____ Passage to read

Alexander Tibbets

Keystone - Teach your repo how to run itself

Keystone self-configures a working devcontainer for any git repo, all on its own. Give it a repo. Get back a Dockerfile, devcontainer.json, and a passing test runner. It runs a coding agent inside a sandboxed Modal environment so your machine is never touched. It’s open-source, works with Claude Code and Codex, and the dev containers it produces work in VS Code and GitHub Codespaces. pip install imbue-keystone

Add a comment

Replies

Best
Alexander Tibbets
At Imbue, we think code repos should self-describe their ideal environment. That’s why we built Keystone, to help agents automatically configure their own perfect Docker playground. Excited to hear your feedback!
swati paliwal

@mrtibbets How accurate has Keystone been so far at generating correct Docker configs for complex repos with multiple deps, like ML projects?

Thad Hughes

@mrtibbets  @swati_paliwal Lead developer here -- we've spent a fair bit of time tuning Keystone to make it handle a wide range of repositories, from simple Python projects to complex polyglot repos like Scipy, OpenCV, PyTorch, and TensorFlow.

There's definitely variation in agent performance, and this is something we're characterizing carefully and will dive into more in a subsequent research report, so stay tuned!

A short answer to your question: we see Keystone getting a project's tests to pass inside a Docker container 95+% of the time with Claude Opus.

________

[Things to do]
A. According to the Keystone thread, how often does Keystone get a project's tests to pass inside a Docker container with Claude Opus?
B. Carry on the Keystone thread from the point where it stops.
The items that come next are separate material, unrelated to the Keystone thread.

____ Supplied entries

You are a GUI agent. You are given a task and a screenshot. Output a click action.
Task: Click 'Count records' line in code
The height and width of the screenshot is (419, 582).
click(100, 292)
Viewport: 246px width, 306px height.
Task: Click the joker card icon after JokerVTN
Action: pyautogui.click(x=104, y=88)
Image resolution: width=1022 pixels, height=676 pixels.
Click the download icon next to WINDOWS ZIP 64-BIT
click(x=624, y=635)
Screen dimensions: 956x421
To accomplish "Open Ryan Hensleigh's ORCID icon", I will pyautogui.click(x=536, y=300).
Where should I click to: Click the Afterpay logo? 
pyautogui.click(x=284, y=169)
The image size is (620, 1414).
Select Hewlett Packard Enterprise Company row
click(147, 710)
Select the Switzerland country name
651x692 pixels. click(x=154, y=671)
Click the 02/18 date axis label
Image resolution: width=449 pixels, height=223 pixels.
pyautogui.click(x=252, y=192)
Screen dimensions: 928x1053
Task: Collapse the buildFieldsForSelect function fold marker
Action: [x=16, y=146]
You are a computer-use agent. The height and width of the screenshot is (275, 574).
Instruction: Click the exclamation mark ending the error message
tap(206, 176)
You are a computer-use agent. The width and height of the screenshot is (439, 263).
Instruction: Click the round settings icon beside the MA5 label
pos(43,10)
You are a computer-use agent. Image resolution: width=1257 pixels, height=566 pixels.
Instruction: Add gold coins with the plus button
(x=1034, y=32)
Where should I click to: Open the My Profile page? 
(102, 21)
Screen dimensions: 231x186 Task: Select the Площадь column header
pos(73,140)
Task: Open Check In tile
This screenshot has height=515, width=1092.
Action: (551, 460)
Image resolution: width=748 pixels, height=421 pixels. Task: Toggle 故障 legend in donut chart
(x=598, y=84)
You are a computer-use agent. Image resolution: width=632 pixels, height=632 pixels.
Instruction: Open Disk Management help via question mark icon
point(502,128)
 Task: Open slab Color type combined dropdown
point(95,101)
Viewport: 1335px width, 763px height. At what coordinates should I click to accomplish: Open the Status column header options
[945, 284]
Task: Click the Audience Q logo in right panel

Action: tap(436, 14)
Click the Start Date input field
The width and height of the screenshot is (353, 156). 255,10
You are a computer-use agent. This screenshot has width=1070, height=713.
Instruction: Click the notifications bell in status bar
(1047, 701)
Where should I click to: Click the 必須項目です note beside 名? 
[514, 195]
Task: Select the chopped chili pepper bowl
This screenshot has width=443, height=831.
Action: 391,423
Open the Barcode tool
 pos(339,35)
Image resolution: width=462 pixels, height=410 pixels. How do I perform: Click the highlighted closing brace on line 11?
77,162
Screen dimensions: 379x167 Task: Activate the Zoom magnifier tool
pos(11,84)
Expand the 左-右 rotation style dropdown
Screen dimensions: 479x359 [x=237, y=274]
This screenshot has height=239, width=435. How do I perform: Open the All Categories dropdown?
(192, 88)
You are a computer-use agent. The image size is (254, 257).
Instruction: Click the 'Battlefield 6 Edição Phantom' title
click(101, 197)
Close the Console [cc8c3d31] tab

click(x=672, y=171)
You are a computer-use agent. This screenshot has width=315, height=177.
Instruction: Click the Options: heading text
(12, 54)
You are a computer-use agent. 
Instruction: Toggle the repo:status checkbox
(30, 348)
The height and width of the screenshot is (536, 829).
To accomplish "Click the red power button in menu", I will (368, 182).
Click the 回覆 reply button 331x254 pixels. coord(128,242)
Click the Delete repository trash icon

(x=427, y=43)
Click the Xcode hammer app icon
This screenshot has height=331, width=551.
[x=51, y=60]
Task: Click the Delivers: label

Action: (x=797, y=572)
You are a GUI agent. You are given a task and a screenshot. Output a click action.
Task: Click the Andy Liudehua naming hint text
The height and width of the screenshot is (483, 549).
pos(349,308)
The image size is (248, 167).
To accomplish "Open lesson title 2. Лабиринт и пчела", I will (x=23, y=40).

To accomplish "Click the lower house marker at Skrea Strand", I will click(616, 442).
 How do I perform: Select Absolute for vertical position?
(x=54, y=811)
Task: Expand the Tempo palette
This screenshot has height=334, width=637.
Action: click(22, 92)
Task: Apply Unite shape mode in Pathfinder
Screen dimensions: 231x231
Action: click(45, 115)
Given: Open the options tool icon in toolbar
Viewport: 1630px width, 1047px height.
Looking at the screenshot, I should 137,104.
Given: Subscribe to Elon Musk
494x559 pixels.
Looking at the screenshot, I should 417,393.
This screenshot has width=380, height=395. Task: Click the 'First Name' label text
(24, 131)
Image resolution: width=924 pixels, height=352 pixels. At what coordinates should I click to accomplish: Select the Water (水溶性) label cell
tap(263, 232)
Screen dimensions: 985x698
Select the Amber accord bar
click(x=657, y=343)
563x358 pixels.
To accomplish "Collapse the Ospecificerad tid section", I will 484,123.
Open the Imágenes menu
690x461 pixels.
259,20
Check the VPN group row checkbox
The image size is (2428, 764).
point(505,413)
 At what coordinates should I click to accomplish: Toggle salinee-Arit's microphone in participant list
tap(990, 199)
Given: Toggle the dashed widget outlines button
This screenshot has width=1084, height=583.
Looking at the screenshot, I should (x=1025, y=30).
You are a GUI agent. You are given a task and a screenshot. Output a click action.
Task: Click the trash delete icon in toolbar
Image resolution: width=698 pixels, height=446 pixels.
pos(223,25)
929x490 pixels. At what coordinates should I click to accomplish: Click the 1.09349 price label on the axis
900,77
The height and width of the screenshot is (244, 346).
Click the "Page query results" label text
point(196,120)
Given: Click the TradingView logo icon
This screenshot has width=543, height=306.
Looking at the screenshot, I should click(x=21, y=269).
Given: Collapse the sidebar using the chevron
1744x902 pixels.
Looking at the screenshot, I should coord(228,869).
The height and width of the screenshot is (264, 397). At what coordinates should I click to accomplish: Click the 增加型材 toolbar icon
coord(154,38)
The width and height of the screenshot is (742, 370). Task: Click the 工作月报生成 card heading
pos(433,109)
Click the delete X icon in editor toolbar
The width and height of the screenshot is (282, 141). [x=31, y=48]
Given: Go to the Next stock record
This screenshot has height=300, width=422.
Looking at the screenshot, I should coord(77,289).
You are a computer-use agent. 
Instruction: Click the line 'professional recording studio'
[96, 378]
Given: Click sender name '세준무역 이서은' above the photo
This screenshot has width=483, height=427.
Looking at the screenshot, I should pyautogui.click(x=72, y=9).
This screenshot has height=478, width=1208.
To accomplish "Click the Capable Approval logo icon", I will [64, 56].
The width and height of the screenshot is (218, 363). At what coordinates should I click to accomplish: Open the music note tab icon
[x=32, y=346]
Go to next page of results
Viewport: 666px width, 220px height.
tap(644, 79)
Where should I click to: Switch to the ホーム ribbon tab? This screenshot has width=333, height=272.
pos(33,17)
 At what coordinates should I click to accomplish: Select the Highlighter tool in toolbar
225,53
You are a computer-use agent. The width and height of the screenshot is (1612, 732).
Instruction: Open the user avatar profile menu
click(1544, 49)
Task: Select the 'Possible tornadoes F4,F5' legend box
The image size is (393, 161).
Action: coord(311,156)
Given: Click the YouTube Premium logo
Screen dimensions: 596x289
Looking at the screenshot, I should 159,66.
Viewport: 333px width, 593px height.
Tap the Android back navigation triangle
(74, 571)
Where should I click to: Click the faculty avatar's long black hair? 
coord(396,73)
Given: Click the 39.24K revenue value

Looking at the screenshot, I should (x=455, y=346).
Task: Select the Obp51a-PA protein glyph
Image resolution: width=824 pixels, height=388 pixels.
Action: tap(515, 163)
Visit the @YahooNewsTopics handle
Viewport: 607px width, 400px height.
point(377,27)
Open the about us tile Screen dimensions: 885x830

________

[Solved problems]
A. 95+% of the time.

B.
Natalia Iankovych

Can I specify my preferences before the process starts, or does it automatically choose the best option?

Thad Hughes

@natalia_iankovych Right now, the Keystone CLI offers some configuration flags to specify which agent is used (Claude, Codex, or OpenCode), and some constraints like a deadline and a maximum inference cost.

We don't currently support preferences related to Dockerfile configuration, but these would be relatively easy to add. Feel free to leave us a feature request here if what we've already got doesn't meet your needs. Pull Requests are also very welcome!

Ehsan Noursalehi

@thad_hughes_imbue it has been great to see you evolve this work on container setup over the last year from just something for us, to something anyone can use

Kanjun Qiu

Proud of you @thad_hughes_imbue for the work shipping this! I've learned so much from using Keystone as a benchmark to understand cost, performance, and failure modes of Claude Code vs. Codex vs. Opencode.